Secondly, although mid-cap funds are still among the toppers this year, the number of funds outperforming the Midcap indices (benchmark) has narrowed. In 2015, about 70 per cent of the mid-cap funds did better than the BSE Midcap/Nifty Midcap 100 index. In 2016, only 45 per cent of the mid-cap funds have managed this feat. With its asset size swelling to over ₹3,000 crore, Mirae Emerging Bluechip, the topper among mid-cap funds with 12 per cent returns, recently suspended fresh lumpsum subscription until further notice. Similar restrictions are in place for DSPBR Micro-Cap as well. So, one needs to tread with care before venturing into mid and small-cap funds now. However, long-term investors can continue to place their bets on time-tested funds such as HDFC Mid-Cap Opportunities.

Value may pay off

But the good run may continue for large-cap funds and multi-cap funds with a tilt towards large-caps. If the ongoing volatility were to continue, large-cap oriented funds will be able to contain losses better than mid- and small-caps. Also, they will be better placed to gain from a broader recovery in economic growth in the months to come. Considering the overheated scenario among growth stocks, funds focused on value may continue to deliver. Hence, toppers of this year such as Tata Equity PE, ICICI Pru Dynamic, Quantum Long-Term Equity, HDFC Top 200 and HDFC Equity are a good fit for the core portfolio of long-term investors.

Go slow on new and sector funds

With no track record to rely on, the performance of new funds must be watched over a few years and across a market cycle before hopping on to them. Consider new mid-cap funds such as Motilal Oswal Focused Mid-cap 30 or Edelweiss Emerging Leaders. These were among the top 10 funds in the diversified category in 2015. But in 2016, despite the mid-cap theme winning once again, these funds find a place only in the third or bottom quartile. Many other seasoned mid-cap funds have done better.

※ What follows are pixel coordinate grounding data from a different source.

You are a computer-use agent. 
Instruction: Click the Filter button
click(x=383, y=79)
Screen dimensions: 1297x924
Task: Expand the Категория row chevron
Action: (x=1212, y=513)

As regards sector funds, they are a high-risk proposition. The timing of entry and exit is vital as they take concentrated exposure. Also, it is not easy to second-guess what themes will work in a particular period of time. Sector funds go through cycles and there may be several years of under-performance before they pull up again. These funds are best assigned a small portion of your surplus and, more importantly, exited after a set target return is reached.